What many of these food writers don't understand is that we already had great pizza here in Chicago long before these food writers ever showed up on scene to "educate" us provincial rubes here in Chicago about what they consider "true" pizza. And that goes for both our deep dish and our native thin crust pizza, cut into squares, with homemade Italian sausage. Our deep dish places like Lou Malnati's, Louisa's, Pizzeria Due, Pizano's and our thin crust places like Villa Nova in Stickney, Q's in Hillside, Bill's in Mundelein, Armand's, Vito and Nick's, Pat's on Lincoln Ave., and Pizano's will always be the real game here in town, long after all the trendy, hipster, artisanal pizza places are long gone. These are the Chicago classics, and they will always stand the test of time, when all the other places go bye-bye.
As for me, I'm eagerly awaiting the grand opening of Paulie Gee's Chicago. As I've said before, I love the diversity of pizza in Chicago. The Chicago classics will always be my favorite, but it's great having awesome East Coast options here in Chicago. This city is big enough for it all, and we are all lucky to have such diverse options. I could never be a food snob because I truly like it all. I've had great pizza all over this country, especially out East. They should all be celebrated for their various virtues.
But many of these food writers do not share the same sentiment. Many of them are food snobs, and snobs in general. Every time they put down deep dish pizza their arrogance, elitism, and condescension are on full display. Many of them go around touting tolerance, but in reality they are only tolerant to their own ideas about food, or even life in general. They are not tolerant what-so-ever when to comes to anybody who disagrees with them. It's like they want to pick and choose what they are tolerant of. That's not tolerance. They are hypocrites of the highest order. And it may not be popular here, but I will call them out on their arrogance, elitism, hypocrisy, and condescension every time.
Like I said, these food writers will never be able to redefine the Chicago pizza scene to conform to what they consider true pizza because we already had great pizza here long before they ever showed up in town to tell us what constitutes "great pizza." They will lose this battle no matter how hard they try. Our pizza culture is wayyyyyyyyyyyyy to ingrained and deep rooted, whether it's thin crust or deep dish.
But what we do have here in Chicago are a lot of open minded people like myself who truly love pizza in all of its' various regional forms. Sometimes, it's just great to love whatever food is in front of you, no matter where it came from.

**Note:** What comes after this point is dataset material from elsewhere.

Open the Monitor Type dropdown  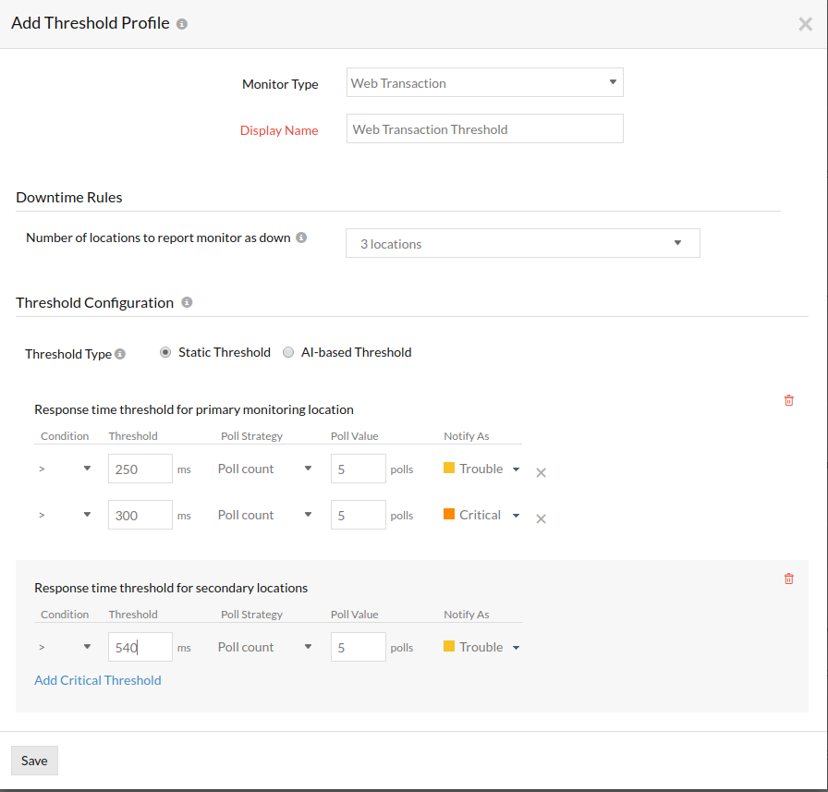(484, 82)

Let the haters tee off on me, but I know I'm right, and growing up here, I think I'm a pretty fairly accurate barometer of what we've been eating here in terms of pizza for the last 60 or 70 years.
Good Eating As Always,
@jessyjess04: I'm with you on Portillo's chopped salad- it's been the star of many catered family party's over the years, along with Portillo's Italian beef and hot dogs. You can NEVER go wrong with Portillo's. Good stuff.